A curious light came into the girl's gray eyes.

"I could show your lordship a new trail every day for the two weeks, and at the end of the time I am sure you could not decide which to call the prettiest," she asserted.

"I dare say," assented the earl, eagerly; "but I would like to try."

"Oh, Miss Ogden will take good care of you," said Nevin. "And now, as you have two guides, if you will excuse me, I think I won't go on into Highwood. Your lordship's things will be sent over early in the morning. His lordship was so anxious to see you, St. John, that we couldn't even persuade him to mess with us to-night," he remarked, jocularly, to the Honorable Arthur. "And now I will turn back, I think. Good-bye!" He waved a gauntleted hand, and wheeling his horse set off at an easy canter for the fort.

A somewhat awkward constraint fell upon the three so left, which Miss Ogden dispelled by turning her horse toward Highwood, and riding on slightly ahead of the Honorable Arthur and his father. The earl gazed admiringly at her slim back.

"By gad, she's a beauty, Arthur, my deah boy, and she sits her horse perfectly."

"She's an American," remarked the young man, aggressively.

"She's beautiful enough to be English," retorted the earl, warmly. He spurred forward and rode at her right hand. The Honorable Arthur rather sulkily closed up on the left.

"I was just saying to Arthur, Miss Ogden, that he could go on the round-up and jolly welcome as long as you have promised to show me the country. I am most deeply interested in our Canadian possessions, you know," said the earl.

She shot him a glance from under the black lashes of her gray eyes which made the Earl of Rigby fairly gasp.

"I shall try my best to keep your lordship from being bored while Mr. St. John is away," she said, sweetly.

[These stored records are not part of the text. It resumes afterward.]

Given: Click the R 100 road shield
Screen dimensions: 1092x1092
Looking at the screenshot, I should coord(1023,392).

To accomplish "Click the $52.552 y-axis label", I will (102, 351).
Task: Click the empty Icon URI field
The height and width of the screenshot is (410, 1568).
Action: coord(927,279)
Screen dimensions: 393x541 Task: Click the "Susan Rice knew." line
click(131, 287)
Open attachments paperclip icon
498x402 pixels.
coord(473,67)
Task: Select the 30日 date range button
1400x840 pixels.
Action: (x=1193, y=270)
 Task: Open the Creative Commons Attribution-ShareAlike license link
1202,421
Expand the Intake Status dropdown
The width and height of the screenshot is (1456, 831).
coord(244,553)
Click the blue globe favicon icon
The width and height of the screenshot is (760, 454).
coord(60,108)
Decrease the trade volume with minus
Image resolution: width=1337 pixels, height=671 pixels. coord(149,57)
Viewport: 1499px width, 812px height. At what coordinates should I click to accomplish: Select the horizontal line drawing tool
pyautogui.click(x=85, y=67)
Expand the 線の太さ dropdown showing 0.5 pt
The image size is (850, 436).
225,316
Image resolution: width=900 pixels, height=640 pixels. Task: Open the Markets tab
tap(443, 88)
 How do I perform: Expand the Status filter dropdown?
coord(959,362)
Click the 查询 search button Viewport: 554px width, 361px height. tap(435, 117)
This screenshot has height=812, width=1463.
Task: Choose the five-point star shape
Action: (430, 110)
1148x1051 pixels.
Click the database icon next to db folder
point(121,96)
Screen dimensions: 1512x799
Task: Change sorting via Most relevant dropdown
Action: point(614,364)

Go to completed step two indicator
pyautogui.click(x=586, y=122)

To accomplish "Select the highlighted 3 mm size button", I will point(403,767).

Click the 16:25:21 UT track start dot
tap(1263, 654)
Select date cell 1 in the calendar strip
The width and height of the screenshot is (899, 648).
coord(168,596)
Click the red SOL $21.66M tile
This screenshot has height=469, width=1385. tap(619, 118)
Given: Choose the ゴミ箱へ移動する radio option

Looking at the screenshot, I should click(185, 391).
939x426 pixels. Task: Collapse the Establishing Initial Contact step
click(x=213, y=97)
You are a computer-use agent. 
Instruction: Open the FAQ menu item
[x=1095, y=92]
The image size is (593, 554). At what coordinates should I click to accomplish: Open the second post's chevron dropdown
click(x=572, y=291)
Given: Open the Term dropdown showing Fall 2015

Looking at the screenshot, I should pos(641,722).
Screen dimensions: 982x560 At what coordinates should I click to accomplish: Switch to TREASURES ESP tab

It was two weeks later, or to be perfectly exact, two weeks and four days later, that a half-breed was sent down to the Morgan round-up, twenty-five miles west of Calgary, with a telegram for St. John. The Honorable Arthur was so dirty, tired, dusty, and sunburnt that the half-breed had difficulty in picking him out from the rest of the dirty, tired, dusty, and sunburnt round-up crew.

The sight of the telegram filled the young man with an indefinable fear, and the paper fluttered in his trembling hand like a withered leaf on a windshaken bough.

"Meet the 2:40 from Macleod at Calgary. Will be on train. Most important.

Rigby."

His swollen tongue and parched lips got drier, his cracked and tanned skin paled as he read and reread the message. Suddenly a joyous thought came to him. "The old boy's relented sure, and wants me to go back with him," he told himself over and over. He thrust his few things into the one portmanteau he had brought with him and made such good time going the twenty-five miles into Calgary that he had been pacing up and down the station platform for ten minutes when the train pulled in.

The Earl of Rigby, who had been hanging over the vestibule rail of the observation car, swung himself lightly down and cordially grasped his son's hand. The Honorable Arthur was struck afresh by the good looks and youthfulness of his aristocratic father.

"By Jove, Arthur, I'm glad to see you got my telegram, and I'm glad you got here in time. What? No, you won't need your portmanteau. The truth is," he gave an infectious laugh, "the Countess of Rigby—she was Miss Lily Ogden until last night, my deah boy—and I are on our way to England, and we couldn't leave the country without seeing you again. Won't you step into the coach and speak to her?"